Single by Buckethead
- Released: August 18, 2009 (iTunes Version)
- Recorded: 2006
- Genre: Progressive metal
- Length: 3:50
- Label: Buckethead
- Songwriter: Buckethead

= Jordan (Buckethead composition) =

"Jordan" is a musical composition by American musician Buckethead. Originally featured as a playable track on the 2006 music video game Guitar Hero II, "Jordan" was officially released as a downloadable single via iTunes on August 18, 2009.

==Background==

Prior to the inclusion of a studio version of "Jordan" on Guitar Hero II, the instrumental was performed live by Buckethead at a number of shows. While performing the track, Buckethead would omit the guitar solos and interpolate another song (often "Post Office Buddy" from Giant Robot), a series of songs or an improvisation.

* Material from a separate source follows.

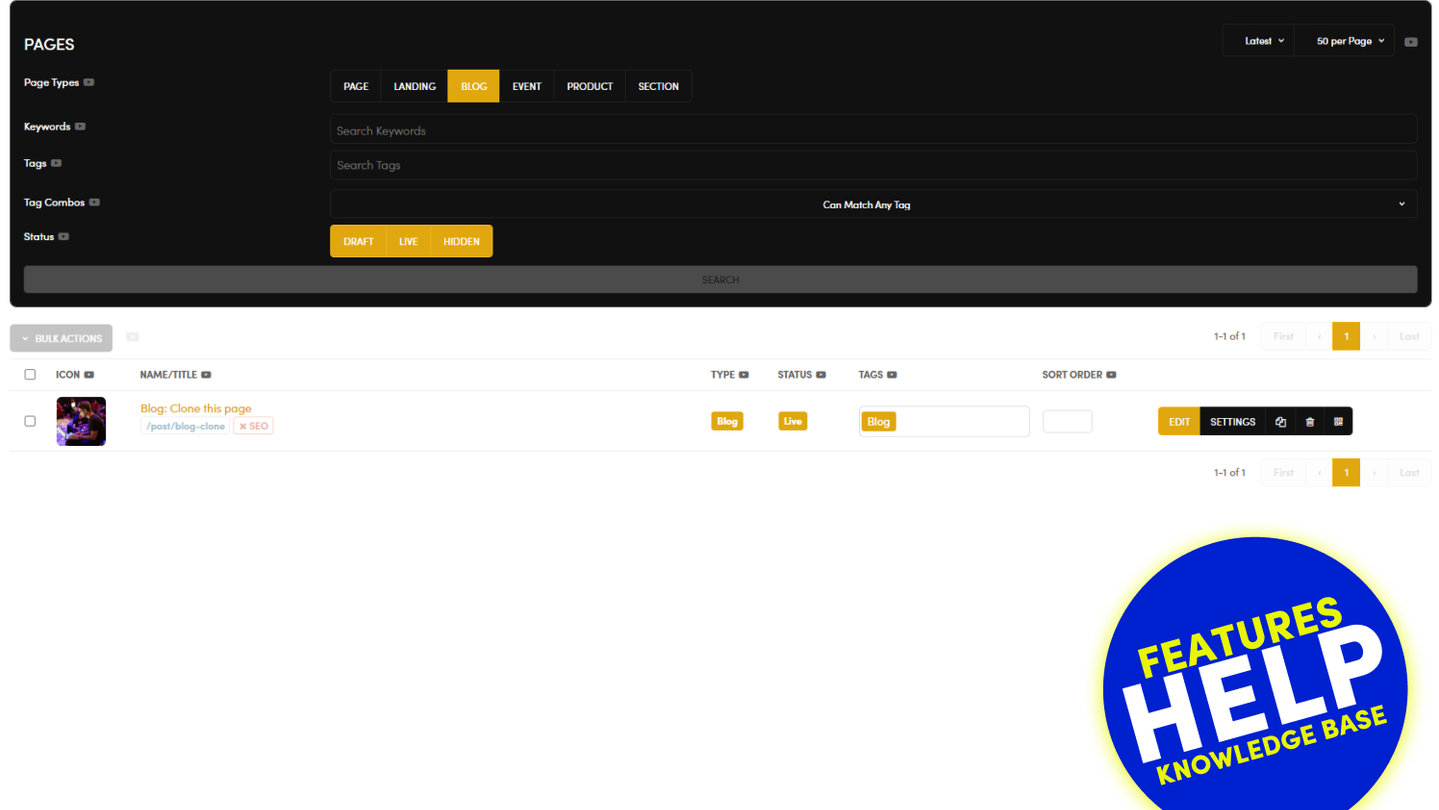Toggle the Draft status filter
Screen dimensions: 1439x810
tap(358, 242)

One such early live version was released as "Vertebrae" on the Praxis live album Tennessee 2004 in 2007. Since the release of the studio version, Buckethead has often included the solo in his live performances of "Jordan".

An alternate version of "Jordan" was re-created specifically for the video game Guitar Hero II. It is considered one of the most difficult tracks to play in the series on Expert difficulty, due to the complexity of its guitar solos, particularly the "Guitar Solo B" and "Guitar Solo C" sections. On the Xbox 360 version, the "Kick the Bucket Award" is an achievement worth 30 gamerscore, and is awarded for completing "Jordan" on Expert difficulty.

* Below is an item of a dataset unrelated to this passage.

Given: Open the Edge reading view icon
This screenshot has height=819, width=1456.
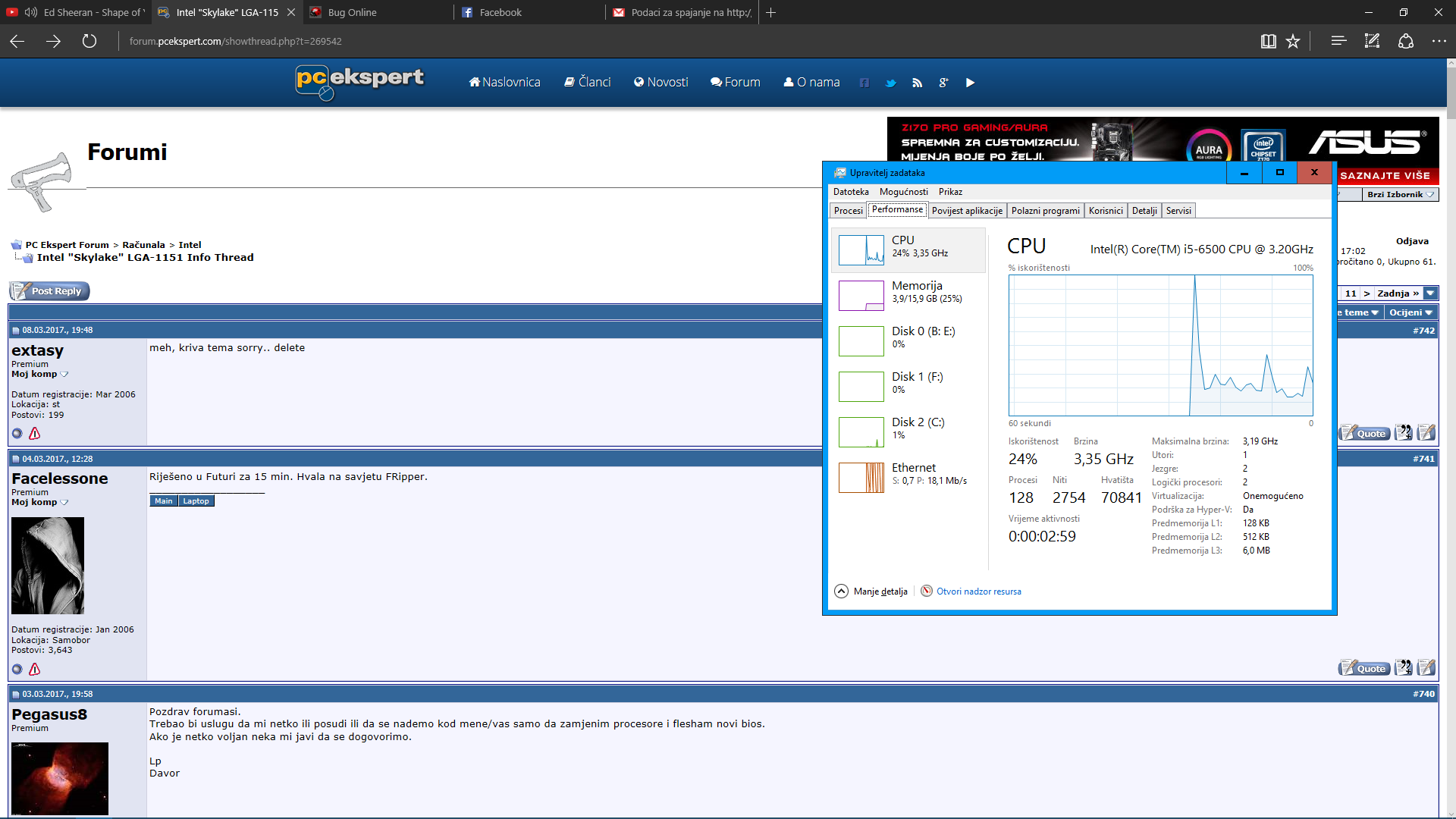Looking at the screenshot, I should click(x=1268, y=42).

The Guitar Hero series' resident guitarist Marcus Henderson stated that Buckethead feels "Jordan" to be one of the best things he has ever recorded. It was also stated in an interview with Henderson that "Jordan" is named after Michael Jordan, of whom Buckethead is a huge fan. In fact, the single's cover is a reference to the Jumpman logo seen on many Jordan-related merchandise, like the Air Jordan shoe brand.

==Technique==

Main guitar riff of "Jump Man"

Main guitar riff of "Night Of the Slunk"

The main riff of "Jordan" is played using left hand hammer-ons and pull-offs, while Buckethead's right hand uses his trademark kill switch. The main guitar riff also features extensive use of a Digitech Whammy pitch shifter. The off-beat 16th note rhythm scheme is reminiscent of Buckethead's earlier songs "Jump Man" (also dedicated to Michael Jordan) and "Night of the Slunk", both first released on Monsters and Robots (1999).

According to Travis Dickerson, operator of the studio where "Jordan" was recorded, "the take ultimately used [for the studio version] was played in one unbroken, unedited pass".